Амстердам. Город на сваях. Брусчатка и пряничные домики, нависающие над мутными каналами. Город легалайза, раскрепощенных нравов, а также богатейшей истории и культуры, потрясающей архитектуры, велосипедов, тюльпанов, отличного пива и прекрасных музеев. Город настоящей свободы для всех. Город подлинно демократический, в самом широком смысле этого слова.
Собственно, и облик Амстердама полностью отражает его суть и его дух. Амстердам уютен, изящен, комфортен. Узкие, но достаточно удобные для пешеходов и водителей улицы, небольшие дома (важный момент — в большинстве случаев каждый дом является частным владением одной семьи), деликатно ухоженные зеленые зоны (в которых, кстати, без оговорок разрешено отдыхать на газонах), личные пристани жителей с компактными и юркими лодочками, самодельные клумбы и горшки с цветами у входных дверей домов...
А что же Санкт-Петербург?
Посмотрев на Амстердам лично, я убедился — мой родной Питер не его копия, как об этом заявляют отечественные историки и культурологи. Петербург отличается от Амстердама, как отличается болезненный мутант от обычной особи своего вида.
Конечно, Петербург считается прямо-таки бастионом свободы в России. Таковым он был и в советские времена, и раньше. Все-таки репутация «окна в Европу» обязывает. Но давайте по гамбургскому счету — оплотом свободы он больше кажется на контрасте с остальной Россией, чем является на самом деле. Потому что он все равно — органическая часть России, наследующая все её черты. Потому что он именно окно в Европу, а не Европа. Как ни прискорбно.
Впрочем, про разницу нравов говорить излишне. Я бы хотел остановиться на разнице материальной культуры обоих городов. На облике. По-моему, это очень и очень яркий пример того, что «третий путь» делает с реальностью. Как только в инфицированную зону попадает что-то живое и здоровое — в мгновение ока оно оказывается зараженным и меняет свой облик.
Петербург — это словно Амстердам во время течения тяжелой болезни. Распухший, побледневший и вспотевший.
Все здесь кричит о тяжелом имперском прошлом, каждая деталь словно пытается раздавить тебя и заставить почувствовать себя букашкой. На пугающе широких проспектах располагаются огромные дворцы и особняки аристократии прошлых веков, большинство их которых превращено в дорогие гостиницы и офисные центры, при этом спальные районы зачастую тесны и бестолковы вследствие этой омерзительной «уплотнительной застройки» и вообще как-то по-особенному серы и тоскливы даже для спальников.

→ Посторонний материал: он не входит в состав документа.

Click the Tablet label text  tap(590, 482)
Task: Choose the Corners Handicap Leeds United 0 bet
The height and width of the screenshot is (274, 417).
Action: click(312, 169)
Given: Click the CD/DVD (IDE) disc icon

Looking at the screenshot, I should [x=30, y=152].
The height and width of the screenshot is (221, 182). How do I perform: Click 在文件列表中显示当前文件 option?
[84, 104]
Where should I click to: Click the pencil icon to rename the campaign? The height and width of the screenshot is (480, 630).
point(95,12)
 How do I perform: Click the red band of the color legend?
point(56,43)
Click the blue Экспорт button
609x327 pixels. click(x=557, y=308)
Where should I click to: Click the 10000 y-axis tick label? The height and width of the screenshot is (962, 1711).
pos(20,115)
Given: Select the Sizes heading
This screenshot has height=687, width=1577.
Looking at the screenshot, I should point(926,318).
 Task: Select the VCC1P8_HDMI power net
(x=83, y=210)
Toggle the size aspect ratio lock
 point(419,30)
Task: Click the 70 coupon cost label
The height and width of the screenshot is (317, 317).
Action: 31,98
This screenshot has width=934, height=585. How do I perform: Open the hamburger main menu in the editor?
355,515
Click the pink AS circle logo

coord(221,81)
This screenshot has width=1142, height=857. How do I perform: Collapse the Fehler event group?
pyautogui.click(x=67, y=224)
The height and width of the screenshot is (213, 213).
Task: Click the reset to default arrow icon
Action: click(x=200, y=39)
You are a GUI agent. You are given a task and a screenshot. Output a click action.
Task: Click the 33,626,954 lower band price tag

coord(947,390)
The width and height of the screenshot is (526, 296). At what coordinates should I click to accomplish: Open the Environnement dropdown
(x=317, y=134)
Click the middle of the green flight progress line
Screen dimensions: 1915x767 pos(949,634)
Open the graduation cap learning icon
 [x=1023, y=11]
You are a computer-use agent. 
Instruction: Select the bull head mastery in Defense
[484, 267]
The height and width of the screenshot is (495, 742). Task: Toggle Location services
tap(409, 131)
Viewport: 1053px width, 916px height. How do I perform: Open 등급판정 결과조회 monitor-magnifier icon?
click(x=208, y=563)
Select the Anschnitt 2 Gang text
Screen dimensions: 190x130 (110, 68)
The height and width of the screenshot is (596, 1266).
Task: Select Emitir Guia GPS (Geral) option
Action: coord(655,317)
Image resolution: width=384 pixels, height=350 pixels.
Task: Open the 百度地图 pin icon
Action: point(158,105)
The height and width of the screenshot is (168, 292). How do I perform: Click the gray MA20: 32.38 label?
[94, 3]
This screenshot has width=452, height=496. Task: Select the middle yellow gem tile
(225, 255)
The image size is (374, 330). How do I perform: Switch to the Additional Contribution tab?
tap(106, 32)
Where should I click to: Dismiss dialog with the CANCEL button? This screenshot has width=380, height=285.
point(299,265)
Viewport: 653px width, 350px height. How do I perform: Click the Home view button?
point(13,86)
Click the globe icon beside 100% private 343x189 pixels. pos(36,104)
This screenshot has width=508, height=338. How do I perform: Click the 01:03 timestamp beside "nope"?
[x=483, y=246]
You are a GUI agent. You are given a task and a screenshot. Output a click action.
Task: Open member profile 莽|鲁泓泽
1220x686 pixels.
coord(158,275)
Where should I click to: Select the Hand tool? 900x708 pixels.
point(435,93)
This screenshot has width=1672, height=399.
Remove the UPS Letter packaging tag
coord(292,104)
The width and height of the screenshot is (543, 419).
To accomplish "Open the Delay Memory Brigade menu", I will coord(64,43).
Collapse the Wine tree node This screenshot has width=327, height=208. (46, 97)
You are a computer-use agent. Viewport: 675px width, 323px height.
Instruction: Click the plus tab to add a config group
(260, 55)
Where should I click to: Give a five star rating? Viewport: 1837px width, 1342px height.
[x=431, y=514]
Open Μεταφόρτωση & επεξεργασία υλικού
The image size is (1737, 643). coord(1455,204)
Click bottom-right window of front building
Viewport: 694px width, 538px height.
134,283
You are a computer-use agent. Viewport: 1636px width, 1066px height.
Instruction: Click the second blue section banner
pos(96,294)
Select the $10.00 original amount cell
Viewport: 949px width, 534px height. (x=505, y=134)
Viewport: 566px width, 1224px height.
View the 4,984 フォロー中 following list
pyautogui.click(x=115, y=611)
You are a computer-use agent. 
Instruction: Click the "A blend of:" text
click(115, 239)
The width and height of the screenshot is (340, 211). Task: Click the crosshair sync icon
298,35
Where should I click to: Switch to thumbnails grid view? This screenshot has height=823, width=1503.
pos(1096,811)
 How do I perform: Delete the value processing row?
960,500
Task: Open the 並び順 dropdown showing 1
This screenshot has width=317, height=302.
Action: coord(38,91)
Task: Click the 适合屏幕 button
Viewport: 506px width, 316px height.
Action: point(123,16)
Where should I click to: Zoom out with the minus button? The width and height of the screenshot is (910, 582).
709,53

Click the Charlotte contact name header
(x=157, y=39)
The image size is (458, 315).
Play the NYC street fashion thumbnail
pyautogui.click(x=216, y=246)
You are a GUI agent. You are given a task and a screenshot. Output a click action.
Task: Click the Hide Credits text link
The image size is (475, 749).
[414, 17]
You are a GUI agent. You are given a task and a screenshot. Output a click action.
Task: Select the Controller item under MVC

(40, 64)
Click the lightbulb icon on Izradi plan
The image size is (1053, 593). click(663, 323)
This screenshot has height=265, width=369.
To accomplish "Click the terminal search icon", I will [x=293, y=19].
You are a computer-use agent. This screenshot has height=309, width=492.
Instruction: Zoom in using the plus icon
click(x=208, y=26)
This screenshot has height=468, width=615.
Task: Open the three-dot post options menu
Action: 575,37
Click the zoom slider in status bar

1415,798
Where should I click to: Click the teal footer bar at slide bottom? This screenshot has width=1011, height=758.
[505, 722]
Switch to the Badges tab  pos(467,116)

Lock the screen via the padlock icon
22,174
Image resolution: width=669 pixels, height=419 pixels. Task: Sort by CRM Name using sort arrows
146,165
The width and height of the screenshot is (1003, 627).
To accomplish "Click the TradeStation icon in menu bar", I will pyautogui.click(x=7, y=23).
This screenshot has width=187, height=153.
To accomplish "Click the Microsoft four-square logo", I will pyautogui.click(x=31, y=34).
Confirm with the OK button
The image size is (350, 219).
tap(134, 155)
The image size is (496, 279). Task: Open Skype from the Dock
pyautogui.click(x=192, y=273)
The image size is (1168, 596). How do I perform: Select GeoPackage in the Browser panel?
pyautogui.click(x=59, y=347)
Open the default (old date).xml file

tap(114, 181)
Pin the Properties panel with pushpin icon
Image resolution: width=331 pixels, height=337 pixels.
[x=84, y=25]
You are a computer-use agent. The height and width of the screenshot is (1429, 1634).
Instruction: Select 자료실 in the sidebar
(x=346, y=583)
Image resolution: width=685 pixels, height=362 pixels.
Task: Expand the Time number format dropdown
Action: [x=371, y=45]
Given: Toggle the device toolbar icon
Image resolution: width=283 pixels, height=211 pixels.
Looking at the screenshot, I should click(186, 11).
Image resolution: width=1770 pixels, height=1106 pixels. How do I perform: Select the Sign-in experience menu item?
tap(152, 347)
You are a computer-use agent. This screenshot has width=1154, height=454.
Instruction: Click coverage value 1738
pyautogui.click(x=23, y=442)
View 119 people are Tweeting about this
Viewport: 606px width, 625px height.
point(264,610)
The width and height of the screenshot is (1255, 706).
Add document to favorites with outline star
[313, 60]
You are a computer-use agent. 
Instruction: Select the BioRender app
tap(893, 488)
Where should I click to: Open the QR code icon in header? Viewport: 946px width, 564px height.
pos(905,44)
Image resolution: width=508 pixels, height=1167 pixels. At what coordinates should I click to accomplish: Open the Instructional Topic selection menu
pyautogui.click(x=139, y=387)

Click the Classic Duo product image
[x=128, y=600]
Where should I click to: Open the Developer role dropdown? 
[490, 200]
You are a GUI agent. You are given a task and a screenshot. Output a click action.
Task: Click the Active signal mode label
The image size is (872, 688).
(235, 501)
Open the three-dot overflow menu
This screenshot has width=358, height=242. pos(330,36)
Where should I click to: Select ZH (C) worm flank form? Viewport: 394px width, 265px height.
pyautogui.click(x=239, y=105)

Каждая лавка в городе — неудобна, словно создана совсем не для того, чтобы на ней отдыхали люди, каждая оградка — массивна и мощна как тюремная решетка. Здесь узкие тротуары напоминают эшафоты, а дворы в историческом центре — темные и душные камеры смертников. Город-колосс, чье подножие покрыто грибком и мхами от постоянной влажности, а голова затерялась где-то в облаках.
Питер громоздок, пышен до пыли в глаза, имперски пафосен. Это — копия Амстердама? Я вас умоляю. Бог его знает, каким его на самом деле видел Петр и насколько в итоге его видение разошлось с состоявшейся реальностью. Но в сухом остатке мы имеем никакой не второй Амстердам и уж тем более не вторую Венецию! На берегах Невы появилось типичное детище России.
Как говорится в одном анекдоте, что бы ни пытались синтезировать афганские химики, у них всегда получается героин. Так и с Россией — как бы отдельные лидеры ни пытались повернуть страну лицом к Европе, а задом к Азии, и в чем бы это не выражалось, на выходе всегда мы имели нечто инфицированное вирусом «третьего пути». Строим подлинно европейский город по лекалам зарубежных столиц — получаем распухшие от имперского пафоса каменные джунгли. Отменяем крепостное право — по сути просто купируем симптомы инфекции, ибо обезображивающая общество болезнь социального расслоения и сословности никуда не исчезла вплоть до 1917 года. Строим свободную страну после 70 лет красного колеса — и в итоге шокированно смотрим на получившегося жуткого ядовитого кадавра по имени Путинская Россия.
Что же может быть вакциной от этого вируса? Реальная федерализация страны по букве нынешней Конституции. С созданием конфедерации в перспективе. Все остальное — топтание в карантинном ведьмином круге «третьего пути».